Discussion of sustainable procurement tends to emphasize ‘impact mitigation’ and ‘reduction of negative impacts’ as policy priorities, but these ideas send the wrong message. This paper shifts the narrative away from the pursuit of damage mitigation and towards the promotion of equities for sustainable development.
The paper proposes a revised definition of sustainable procurement, so that goods, services, works and utilities are procured in a way that achieves value for money on a life-cycle basis, while addressing equity principles for sustainable development to the benefit of societies and the environment across time and geographies.
- Public procurement constitutes the world’s largest single marketplace, having a value of some $13 trillion per year, half of which is spent by countries of the Global South. In response to global emergencies such as climate breakdown and the COVID-19 pandemic, governments are embarking on a period of unparalleled demand for action and public expenditure. Robust principles of sustainability and development need to be at the heart of this. Many international organizations, business and think-tanks have called for ‘impact mitigation’ and ‘reduction of negative impacts’ in sustainable public procurement (SPP), but these ideas send the wrong message.
- This paper proposes a revised definition of sustainable procurement. It reads: ‘Sustainable procurement is a process whereby organizations meet their needs for goods, services, works and utilities in a way that achieves value for money on a life-cycle basis while addressing equity principles for sustainable development, therefore benefiting societies and the environment across time and geographies.’ This concept shifts the narrative away from the pursuit of damage mitigation and towards the promotion of equities for sustainable development.
- The paper encourages the observation of 10 standards for public procurement for sustainable development. Economic facilities, social opportunities, protective security, political freedoms and transparency guarantees are some of the ‘development blocks’ that can underpin a state strategy. Intragenerational, intergenerational, interspecies, procedural and geographical equity are some of the ‘sustainability pillars’ that can be mobilized in procurement policies and practices.

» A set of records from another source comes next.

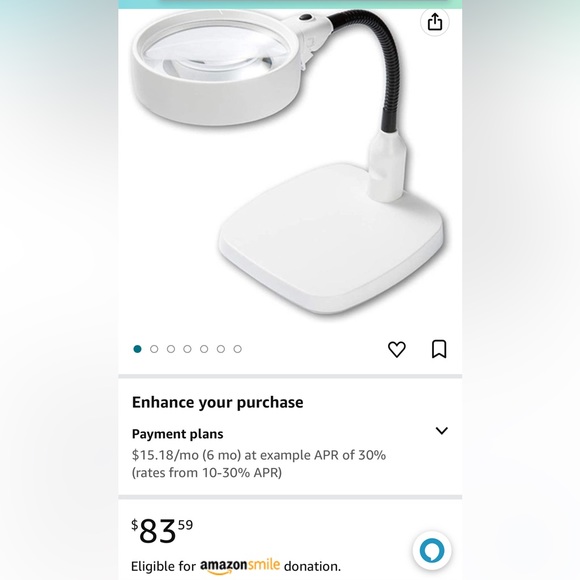Tap the $83.59 price
Viewport: 580px width, 580px height.
(162, 530)
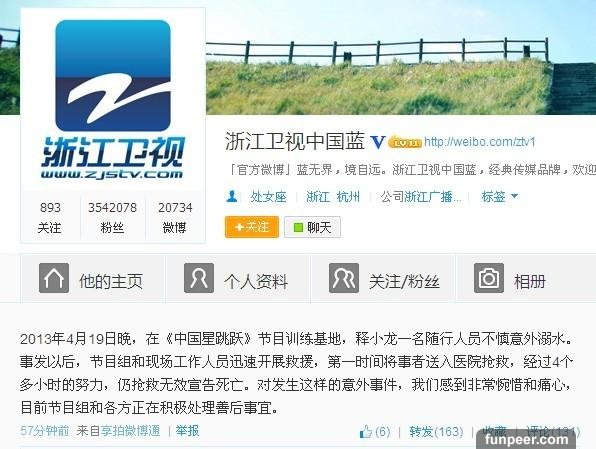The height and width of the screenshot is (449, 596).
Task: Open the 20734 微博 posts count
Action: point(175,217)
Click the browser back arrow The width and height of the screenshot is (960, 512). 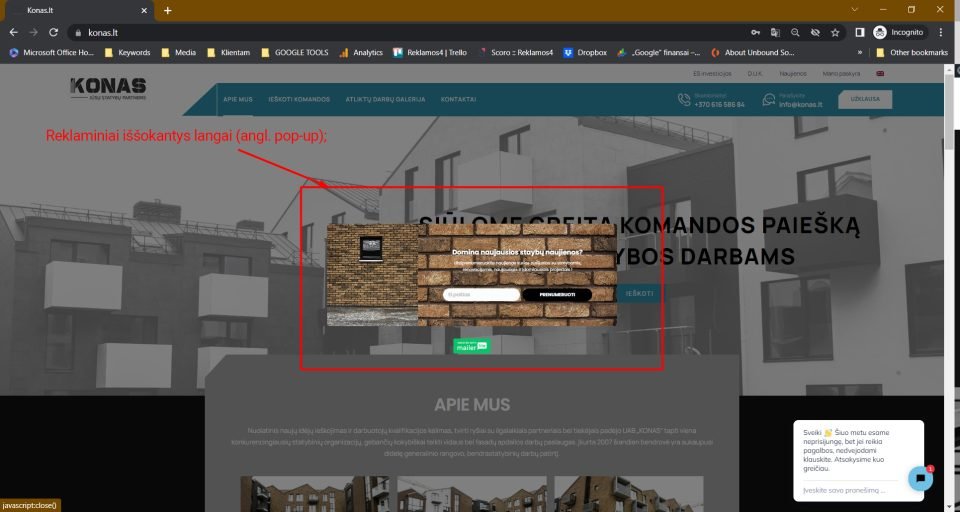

- Papua New Guinea, Ecuador and Brazil have all developed strategies to provide economic facilities to selected industries, while also addressing some of the sustainability pillars: for example, adopting environmental standards and giving preference to smaller and local suppliers, women-owned businesses and peasant family farmers. Papua New Guinea’s Vision 2050 and Ecuador’s Buen Vivir plan have also addressed social opportunities and intergenerational equity, and Brazil’s Food Acquisition Programme has addressed protective security and geographical equity.
- Sustainable procurement should be enshrined in legislation, with secondary legislation being regularly updated by (or in consultation with) a permanent taskforce. This taskforce should actively engage with diverse groups and businesses. SPP is an issue that is better dealt with by multidisciplinary teams that have expertise in development economics, design engineering, and environmental and social policy, for example.
- Harnessing purchasing power for sustainable development should be given serious consideration in policy integration strategies and in negotiations on trade, development, human security and the environment. Augmented and globalized health crises, recessions, environmental and climate breakdown – and their uneven and long-lasting consequences – make procurement for sustainable development essential to building more resilient, sustainable and just societies. Put simply, unless we as an international community reform public procurement, we will not meet sustainable development objectives.